The fact remains that demand for property in the capital still outstrips supply. So despite global uncertainties, the London property market looks set to remain robust and continues to be a great place to live.


New infrastructure projects, regeneration schemes and some swanky new developments mean there are some great buys to be had this year…


Experts predict SW1 will continue to be one to watch in 2017. Currently undergoing a total transformation from a boulevard of faceless office blocks to a lively residential area, this central London neighbourhood is set to secure its status as a PCL address as many developments reach completion.
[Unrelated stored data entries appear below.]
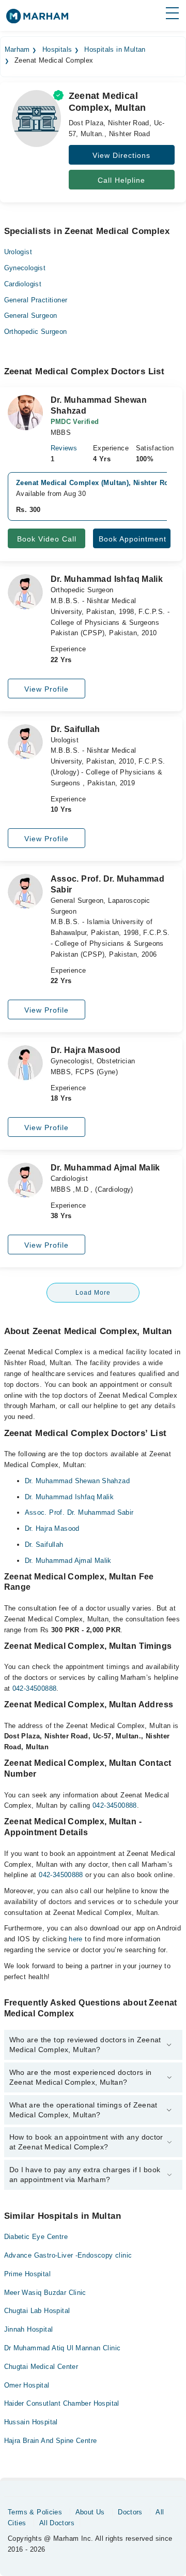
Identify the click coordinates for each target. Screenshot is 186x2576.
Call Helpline (121, 180)
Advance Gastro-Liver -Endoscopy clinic (68, 2255)
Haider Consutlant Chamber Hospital (61, 2403)
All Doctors (56, 2523)
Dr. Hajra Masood (52, 1528)
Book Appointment (132, 539)
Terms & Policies (35, 2512)
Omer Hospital (27, 2385)
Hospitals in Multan (114, 49)
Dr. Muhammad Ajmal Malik (68, 1560)
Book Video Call (46, 539)
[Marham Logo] (37, 19)
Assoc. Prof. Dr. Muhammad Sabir (79, 1512)
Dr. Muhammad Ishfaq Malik (69, 1497)
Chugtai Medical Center (41, 2366)
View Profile (46, 689)
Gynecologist (25, 268)
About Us (90, 2512)
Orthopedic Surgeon (35, 331)
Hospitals (57, 49)
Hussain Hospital (31, 2422)
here (76, 1939)
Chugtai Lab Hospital (37, 2311)
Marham (17, 49)
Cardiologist (23, 284)
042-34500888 (34, 1688)
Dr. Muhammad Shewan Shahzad (77, 1481)
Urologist (18, 252)
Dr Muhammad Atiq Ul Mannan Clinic (62, 2348)
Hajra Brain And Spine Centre (50, 2441)
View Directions (121, 155)
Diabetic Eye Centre (36, 2237)
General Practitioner (36, 300)
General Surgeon (30, 315)
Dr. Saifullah (44, 1544)
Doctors (130, 2512)
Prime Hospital (27, 2274)
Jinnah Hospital (28, 2329)
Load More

‘When you consider how central Victoria is, and how close it is to landmarks such as Buckingham Palace, Westminster Abbey and the Houses of Parliament, it wasn’t an attractive place to live,’ says Robert Oatley of Knight Frank. ‘The infrastructure was poor and there weren’t many amenities. Now it is emerging as a smart, shiny new neighbourhood that may eventually rival nearby Belgravia and Knightsbridge.’

Among the new apartments, walkways, specialist foodie outlets and boutique shops is Nova, the Land Securities scheme opposite Victoria Station whose bold pink triangular central building is set to become a landmark. There are 170 flats in the mixed-use development, priced from £1.9 million, while the penthouses range from £11 million to £20 million.

King’s Cross

Now a thriving centre for technology and the arts, average prices here are lower than PCL locations but prices have increased by almost 25% over the past three years. Following the transformation of derelict railway lands, the once seedy area is swinging into fashion thanks to some exciting new residential schemes.

The latest addition to this is Gasholders, 145 apartments built within a trio of Victorian gasholder frames and designed by renowned interiors company Wilkinson Eyre. Starting at £825,000 (on the market with

South West

Battersea, Fulham, Chiswick and Putney are in the top 10 capital’s postcodes as the most popular place for aspiring 25 to 44 year olds to live. At Fulham Riverside Barratt has launched its Townhouse Collection of just eight homes influenced by the distinctive riverside warehouses in the area.

The multiple floors provide a range of alternative layouts with separate living quarters, games rooms or a contemporary office space. A short walk from Imperial Wharf station, the five and six-bedroom townhouses feature a personal lift to all floors, accessed from the underground basement car park. Prices start from £3.9m for a five-bedroom, five-storey townhouse. Completion is expected in late 2020.

CLASSIC Townhouses

While luxury apartments are springing up across the city, traditional townhouses – whether new-build or remodelled – remain ever-popular with purchasers. ‘We are finding that townhouses command a premium in the luxury London market with many people still attracted to the classic style of a townhouse,’ says Charlie Killeen, Director at Dexters Notting Hill Estate Agents.

‘Those that have been modernised but retain a period façade or historical features are especially coveted as they offer the perfect balance. The variety of townhouses available for sale at the moment in terms of architecture and interiors guarantees that this type of property can appeal to a wide range of tastes and price points.’